__SOURCE DATA__.
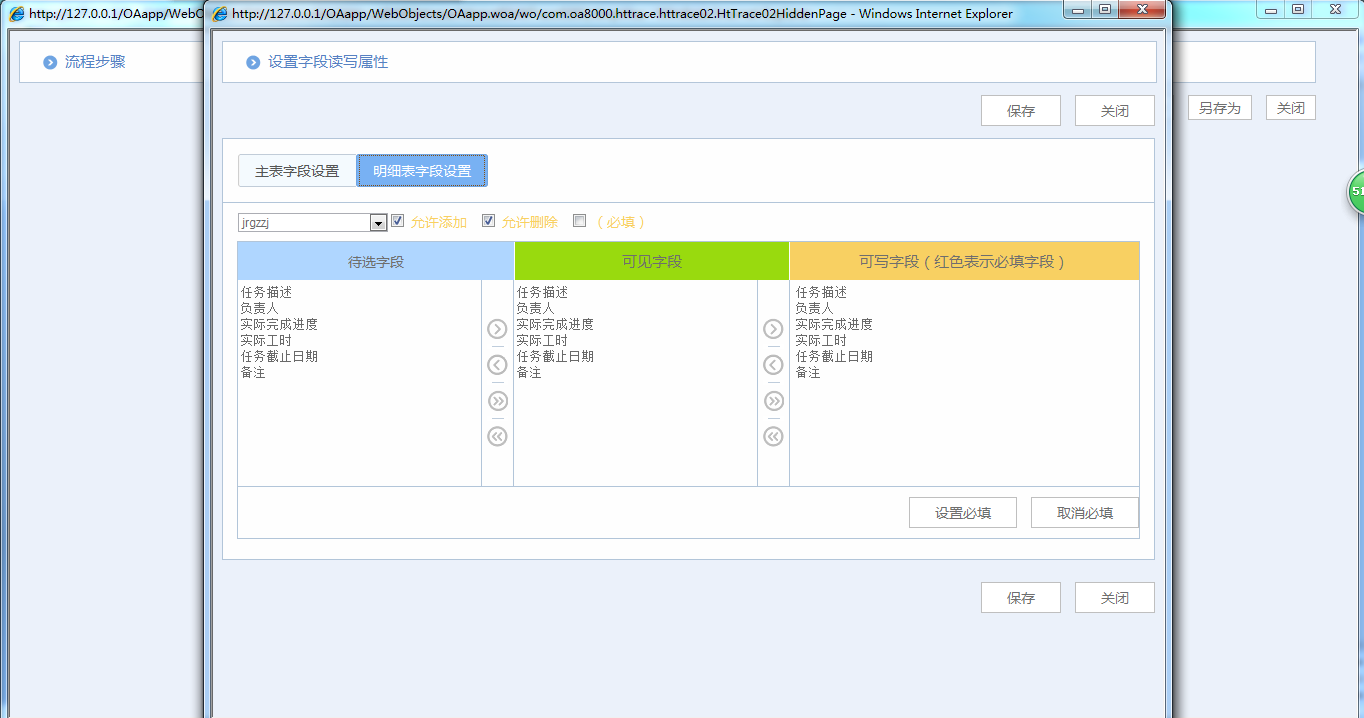Select the 明细表字段设置 tab

coord(421,170)
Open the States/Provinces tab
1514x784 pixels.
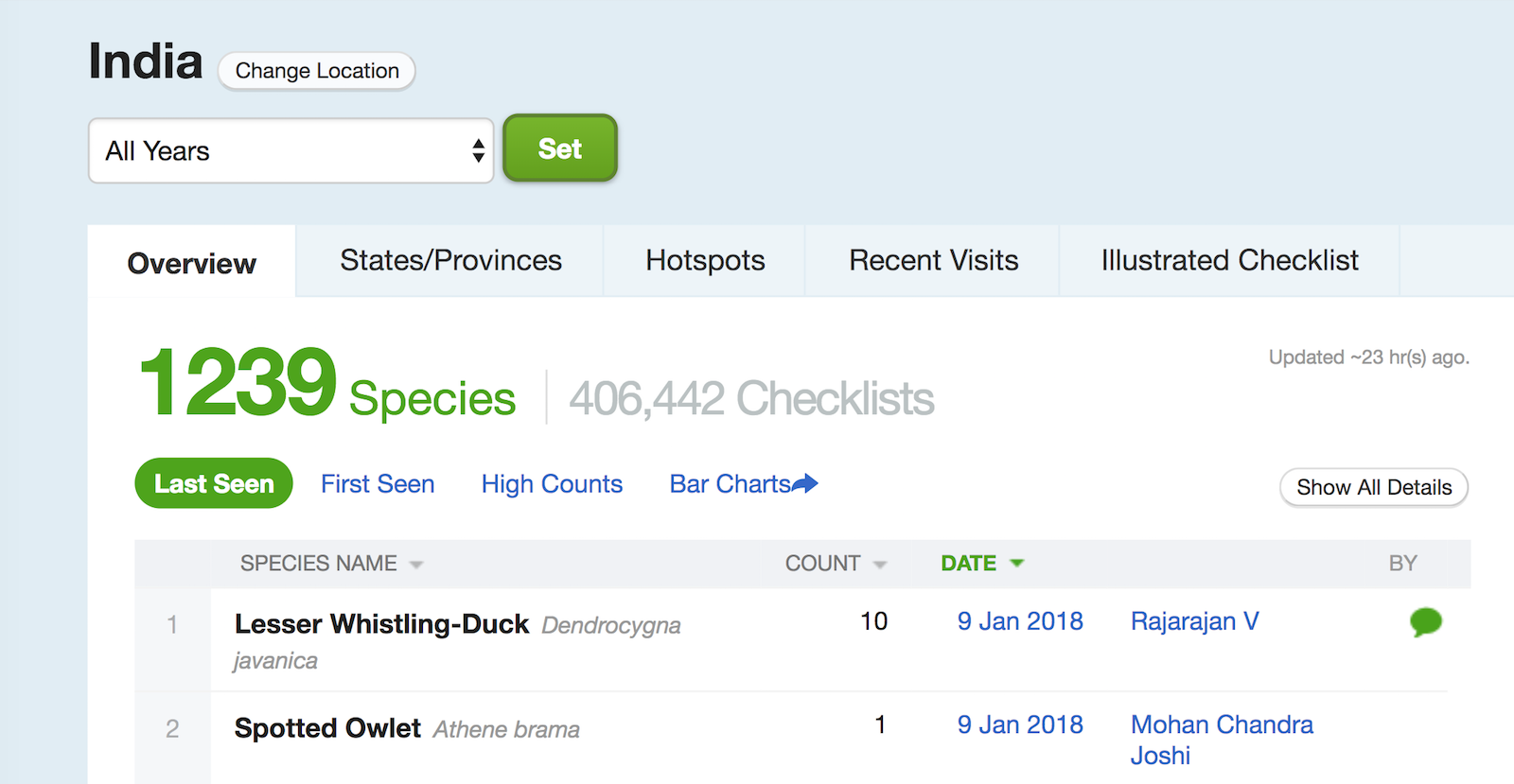coord(449,260)
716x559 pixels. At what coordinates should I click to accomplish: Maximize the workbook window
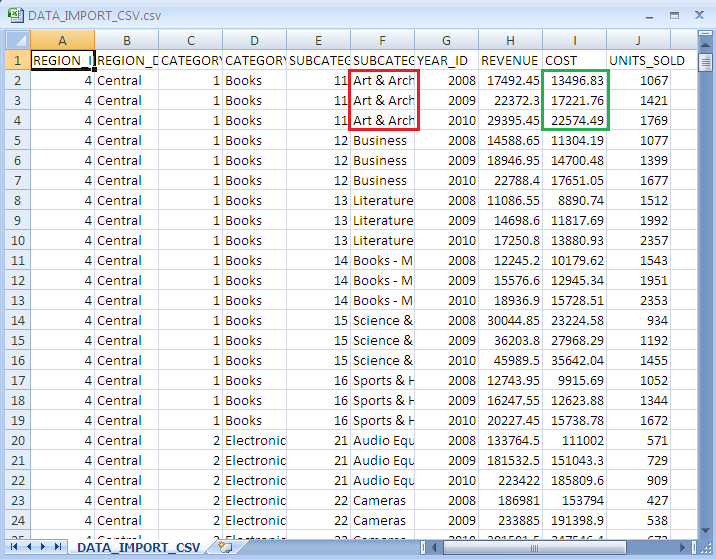click(673, 15)
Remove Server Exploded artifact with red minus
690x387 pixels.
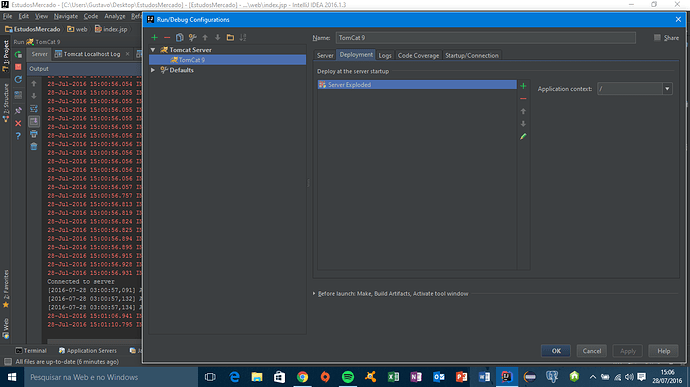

__TASK DESCRIPTION__. From the line containing "Remove Server Exploded" to the end of the listing, restate each line word for word and nothing more; the pictures stay out.

__ANSWER TO THIS PROBLEM__.
Remove Server Exploded artifact with red minus
690x387 pixels.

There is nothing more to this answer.